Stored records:
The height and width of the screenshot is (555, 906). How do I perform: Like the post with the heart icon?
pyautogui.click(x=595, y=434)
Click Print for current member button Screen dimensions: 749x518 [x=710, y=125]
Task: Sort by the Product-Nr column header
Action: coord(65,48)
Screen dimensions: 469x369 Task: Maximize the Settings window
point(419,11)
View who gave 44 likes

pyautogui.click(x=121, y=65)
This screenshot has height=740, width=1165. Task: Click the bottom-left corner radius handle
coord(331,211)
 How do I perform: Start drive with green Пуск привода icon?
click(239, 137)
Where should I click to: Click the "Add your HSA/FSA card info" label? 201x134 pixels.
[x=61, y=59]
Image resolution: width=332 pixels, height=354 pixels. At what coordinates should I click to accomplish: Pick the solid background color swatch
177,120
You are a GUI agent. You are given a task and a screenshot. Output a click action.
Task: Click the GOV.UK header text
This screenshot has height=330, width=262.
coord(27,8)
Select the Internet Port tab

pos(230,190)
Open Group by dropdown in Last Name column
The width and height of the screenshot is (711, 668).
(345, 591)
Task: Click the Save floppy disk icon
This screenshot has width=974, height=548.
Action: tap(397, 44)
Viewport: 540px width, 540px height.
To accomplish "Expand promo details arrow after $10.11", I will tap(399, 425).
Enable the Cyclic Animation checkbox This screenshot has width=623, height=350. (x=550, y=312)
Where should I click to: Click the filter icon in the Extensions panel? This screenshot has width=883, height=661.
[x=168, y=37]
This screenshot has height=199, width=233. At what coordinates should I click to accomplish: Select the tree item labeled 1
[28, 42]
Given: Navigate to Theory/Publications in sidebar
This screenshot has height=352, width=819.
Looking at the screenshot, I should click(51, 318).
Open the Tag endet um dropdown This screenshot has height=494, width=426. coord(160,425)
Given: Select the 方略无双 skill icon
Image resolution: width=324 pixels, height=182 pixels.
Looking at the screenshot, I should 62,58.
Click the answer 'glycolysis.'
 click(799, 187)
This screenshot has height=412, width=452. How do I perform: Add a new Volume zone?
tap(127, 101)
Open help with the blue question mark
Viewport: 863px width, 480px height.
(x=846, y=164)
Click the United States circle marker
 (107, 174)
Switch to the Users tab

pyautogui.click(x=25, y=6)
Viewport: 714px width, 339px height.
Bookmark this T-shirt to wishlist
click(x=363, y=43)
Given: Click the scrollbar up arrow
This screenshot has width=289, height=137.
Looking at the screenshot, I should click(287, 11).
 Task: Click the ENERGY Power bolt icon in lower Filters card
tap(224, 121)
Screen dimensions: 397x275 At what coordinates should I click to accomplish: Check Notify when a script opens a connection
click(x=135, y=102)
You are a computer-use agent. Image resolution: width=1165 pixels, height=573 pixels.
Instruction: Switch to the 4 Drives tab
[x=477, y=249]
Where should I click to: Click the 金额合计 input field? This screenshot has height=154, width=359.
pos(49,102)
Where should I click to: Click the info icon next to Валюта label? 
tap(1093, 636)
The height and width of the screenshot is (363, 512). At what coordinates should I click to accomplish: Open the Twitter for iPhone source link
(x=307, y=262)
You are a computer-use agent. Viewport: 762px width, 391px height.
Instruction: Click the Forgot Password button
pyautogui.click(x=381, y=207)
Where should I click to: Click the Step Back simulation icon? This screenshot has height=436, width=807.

### REQUIRED ACTION
The answer must be the line containing "Bookmark this T-shirt to wishlist" and every line after it through the last line of the records above, repeated exactly.

### EXERCISE RESULT
Bookmark this T-shirt to wishlist
click(x=363, y=43)
Given: Click the scrollbar up arrow
This screenshot has width=289, height=137.
Looking at the screenshot, I should click(287, 11).
 Task: Click the ENERGY Power bolt icon in lower Filters card
tap(224, 121)
Screen dimensions: 397x275 At what coordinates should I click to accomplish: Check Notify when a script opens a connection
click(x=135, y=102)
You are a computer-use agent. Image resolution: width=1165 pixels, height=573 pixels.
Instruction: Switch to the 4 Drives tab
[x=477, y=249]
Where should I click to: Click the 金额合计 input field? This screenshot has height=154, width=359.
pos(49,102)
Where should I click to: Click the info icon next to Валюта label? 
tap(1093, 636)
The height and width of the screenshot is (363, 512). At what coordinates should I click to accomplish: Open the Twitter for iPhone source link
(x=307, y=262)
You are a computer-use agent. Viewport: 762px width, 391px height.
Instruction: Click the Forgot Password button
pyautogui.click(x=381, y=207)
Where should I click to: Click the Step Back simulation icon? This screenshot has height=436, width=807.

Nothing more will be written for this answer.